PrometheusGoneWild.com
16th May, 2012 @ 12:38 pm PDT

This type of mass printing may lead to the critical flaw which would be the knowledge of how to correctly build upon the foundation.The house may be assembled anywhere from a city to the woods ,but without an understanding of how foundations work ,disaster may follow.Will this be explained properly.

Richardf
16th May, 2012 @ 12:47 pm PDT

I have been in the DIY kit homes industry for the last 5 years, whilst I have no problem with the design, it seems very complex as we can put one of our Austen Backyard Cabins up in 6 hours and ready to be lived in. google Cabin Kits Galore if you would like to see what I am talking about.

The biggest problem is council. they are legally allowed in NSW Australia under 20m2 without approval, but if you wish to put a bed in them the cost goes sky high as the council wants to make its $.

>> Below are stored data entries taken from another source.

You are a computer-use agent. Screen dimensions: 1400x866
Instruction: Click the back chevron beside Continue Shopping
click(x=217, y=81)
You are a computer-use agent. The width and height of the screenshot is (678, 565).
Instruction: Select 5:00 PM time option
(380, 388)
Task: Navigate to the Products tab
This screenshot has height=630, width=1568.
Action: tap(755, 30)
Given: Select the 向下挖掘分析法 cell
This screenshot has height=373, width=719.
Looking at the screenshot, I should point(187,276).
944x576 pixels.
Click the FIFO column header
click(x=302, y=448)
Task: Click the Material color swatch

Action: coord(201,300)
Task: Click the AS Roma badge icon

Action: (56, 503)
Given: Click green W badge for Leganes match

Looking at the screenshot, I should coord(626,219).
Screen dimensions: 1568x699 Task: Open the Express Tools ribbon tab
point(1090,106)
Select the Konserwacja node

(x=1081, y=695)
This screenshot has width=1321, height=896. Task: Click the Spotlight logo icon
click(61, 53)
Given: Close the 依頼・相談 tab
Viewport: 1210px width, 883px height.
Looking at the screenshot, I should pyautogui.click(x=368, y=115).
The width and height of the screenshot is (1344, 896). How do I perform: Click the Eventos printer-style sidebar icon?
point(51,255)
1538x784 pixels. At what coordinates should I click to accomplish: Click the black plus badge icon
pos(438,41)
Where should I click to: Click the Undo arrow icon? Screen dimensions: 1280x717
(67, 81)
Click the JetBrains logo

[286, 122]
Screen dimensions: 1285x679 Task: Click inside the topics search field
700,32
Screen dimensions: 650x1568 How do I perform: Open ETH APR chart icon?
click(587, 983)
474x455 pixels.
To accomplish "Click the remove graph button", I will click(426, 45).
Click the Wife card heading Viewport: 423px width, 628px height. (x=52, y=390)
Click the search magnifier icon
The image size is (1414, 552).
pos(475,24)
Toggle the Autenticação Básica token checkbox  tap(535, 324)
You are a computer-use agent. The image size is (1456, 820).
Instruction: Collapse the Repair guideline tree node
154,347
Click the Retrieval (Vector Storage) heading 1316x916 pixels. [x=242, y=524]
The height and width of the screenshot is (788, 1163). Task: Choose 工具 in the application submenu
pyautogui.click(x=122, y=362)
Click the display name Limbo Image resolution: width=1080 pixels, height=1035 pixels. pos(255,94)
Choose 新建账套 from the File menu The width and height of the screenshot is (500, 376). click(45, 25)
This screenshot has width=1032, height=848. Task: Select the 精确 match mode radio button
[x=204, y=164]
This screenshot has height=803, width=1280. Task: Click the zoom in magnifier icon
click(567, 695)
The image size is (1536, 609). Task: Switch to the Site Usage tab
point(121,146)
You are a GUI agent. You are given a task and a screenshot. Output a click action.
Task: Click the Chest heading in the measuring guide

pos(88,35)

Great idea for disaster relief but these disasters happened a long time ago and there is the ability of cabins like ours that had already been built and living in for relief as soon as it happened. Keep on truckin, but government planning agencies will be the problem.

Lucas Barry Baker
16th May, 2012 @ 06:58 pm PDT

It is not the newness or novelty which matters. It is the use of materials, bringing together of readily available methodology and innovative organisational structuring. At last - something which can be adapted for construction and use in poor or disaster struck countries.

I am thinking ahead to when waste plastics are built into these new structures - insulation, frame, furniture, bedding - precipitation and condensing water collectors, the list is endless. It is about time that other designers built upon this by contributing additional possibilities - all minimal cost. When!! Hopefully before I go.

Elsdon Ward
17th May, 2012 @ 01:17 am PDT

There are a plethora of cheaper, low-tech, alternative building techniques out there already, none of which make economic sense once you pay for approved materials that don't make your architect/engineer/lawyer nervous.

John45654646
21st May, 2012 @ 02:23 pm PDT

It's a nice little school project ... and utterly useless. I'm a structural engineer and building science specialist. If you want a fairly decent system ... Google SIP. And there is no system that "Some average joe" is going to be able to put together and meet all the code requirements. I'm called to give my opinions on court cases on a regular basis against builders that actually know what they're doing but made mistakes ... The liability involved here is RIDICULOUS ...

Jeff Rosati
28th May, 2012 @ 01:09 pm PDT

It's funny watching how some people react when they think something is gonna threaten their livelihood. Smart people can see through criticism that is not constructive or offers no solution. It's also clear some of you didnt RTFA where they suggest the idea is still in its infancy.

“We hope to one day offer tools and standards under different categories to allow teams of contributors to develop and improve these open systems.”

I don't think the WikiHouse community intends on building unsafe structures and common sense would dictate you refer to your local building codes. Its November now and the community has already taken steps to reduce and recycle "waste" plywood. How nice would it be to help Superstorm Sandy victims, but no good deed goes unpunished or a least through bureaucratic red tape.